(begin)

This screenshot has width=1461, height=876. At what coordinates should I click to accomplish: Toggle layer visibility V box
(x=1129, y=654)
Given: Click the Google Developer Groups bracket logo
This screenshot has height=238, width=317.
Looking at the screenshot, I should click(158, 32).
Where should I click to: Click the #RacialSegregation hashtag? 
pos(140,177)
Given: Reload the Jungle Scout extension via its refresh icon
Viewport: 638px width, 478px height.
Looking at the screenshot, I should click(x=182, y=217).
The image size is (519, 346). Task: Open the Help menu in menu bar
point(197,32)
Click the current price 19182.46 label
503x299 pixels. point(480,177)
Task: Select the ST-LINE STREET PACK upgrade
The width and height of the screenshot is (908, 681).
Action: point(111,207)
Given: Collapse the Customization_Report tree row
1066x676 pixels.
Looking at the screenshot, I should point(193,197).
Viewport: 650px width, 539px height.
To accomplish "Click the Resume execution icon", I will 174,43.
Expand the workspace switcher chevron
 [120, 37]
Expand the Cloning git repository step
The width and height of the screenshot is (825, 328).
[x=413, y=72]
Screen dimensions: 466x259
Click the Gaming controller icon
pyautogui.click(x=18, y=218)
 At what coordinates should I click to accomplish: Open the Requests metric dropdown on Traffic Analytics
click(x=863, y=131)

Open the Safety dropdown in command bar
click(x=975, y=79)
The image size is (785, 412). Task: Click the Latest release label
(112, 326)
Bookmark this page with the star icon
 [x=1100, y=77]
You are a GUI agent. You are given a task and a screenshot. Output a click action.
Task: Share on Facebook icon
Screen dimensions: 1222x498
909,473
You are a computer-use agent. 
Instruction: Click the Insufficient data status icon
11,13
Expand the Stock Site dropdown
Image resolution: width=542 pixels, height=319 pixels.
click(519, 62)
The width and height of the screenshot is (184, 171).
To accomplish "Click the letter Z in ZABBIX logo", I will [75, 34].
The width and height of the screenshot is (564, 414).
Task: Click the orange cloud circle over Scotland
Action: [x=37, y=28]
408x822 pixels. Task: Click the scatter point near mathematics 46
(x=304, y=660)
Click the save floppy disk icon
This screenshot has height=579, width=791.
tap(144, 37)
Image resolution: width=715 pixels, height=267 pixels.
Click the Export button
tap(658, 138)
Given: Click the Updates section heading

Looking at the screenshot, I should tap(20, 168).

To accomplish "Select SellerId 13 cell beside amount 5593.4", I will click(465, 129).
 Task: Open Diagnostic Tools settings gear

(end)

To be done: Render each line of the material above as an item in a numbered list, omitting the blank lines.

Written solution:
1. This screenshot has width=1461, height=876. At what coordinates should I click to accomplish: Toggle layer visibility V box
2. (x=1129, y=654)
3. Given: Click the Google Developer Groups bracket logo
4. This screenshot has height=238, width=317.
5. Looking at the screenshot, I should click(158, 32).
6. Where should I click to: Click the #RacialSegregation hashtag? 
7. pos(140,177)
8. Given: Reload the Jungle Scout extension via its refresh icon
9. Viewport: 638px width, 478px height.
10. Looking at the screenshot, I should click(x=182, y=217).
11. The image size is (519, 346). Task: Open the Help menu in menu bar
12. point(197,32)
13. Click the current price 19182.46 label
14. 503x299 pixels. point(480,177)
15. Task: Select the ST-LINE STREET PACK upgrade
16. The width and height of the screenshot is (908, 681).
17. Action: point(111,207)
18. Given: Collapse the Customization_Report tree row
19. 1066x676 pixels.
20. Looking at the screenshot, I should point(193,197).
21. Viewport: 650px width, 539px height.
22. To accomplish "Click the Resume execution icon", I will 174,43.
23. Expand the workspace switcher chevron
24.  [120, 37]
25. Expand the Cloning git repository step
26. The width and height of the screenshot is (825, 328).
27. [x=413, y=72]
28. Screen dimensions: 466x259
29. Click the Gaming controller icon
30. pyautogui.click(x=18, y=218)
31.  At what coordinates should I click to accomplish: Open the Requests metric dropdown on Traffic Analytics
32. click(x=863, y=131)
33. Open the Safety dropdown in command bar
34. click(x=975, y=79)
35. The image size is (785, 412). Task: Click the Latest release label
36. (112, 326)
37. Bookmark this page with the star icon
38.  [x=1100, y=77]
39. You are a GUI agent. You are given a task and a screenshot. Output a click action.
40. Task: Share on Facebook icon
41. Screen dimensions: 1222x498
42. 909,473
43. You are a computer-use agent. 
44. Instruction: Click the Insufficient data status icon
45. 11,13
46. Expand the Stock Site dropdown
47. Image resolution: width=542 pixels, height=319 pixels.
48. click(519, 62)
49. The width and height of the screenshot is (184, 171).
50. To accomplish "Click the letter Z in ZABBIX logo", I will [75, 34].
51. The width and height of the screenshot is (564, 414).
52. Task: Click the orange cloud circle over Scotland
53. Action: [x=37, y=28]
54. 408x822 pixels. Task: Click the scatter point near mathematics 46
55. (x=304, y=660)
56. Click the save floppy disk icon
57. This screenshot has height=579, width=791.
58. tap(144, 37)
59. Image resolution: width=715 pixels, height=267 pixels.
60. Click the Export button
61. tap(658, 138)
62. Given: Click the Updates section heading
63. Looking at the screenshot, I should tap(20, 168).
64. To accomplish "Select SellerId 13 cell beside amount 5593.4", I will click(465, 129).
65.  Task: Open Diagnostic Tools settings gear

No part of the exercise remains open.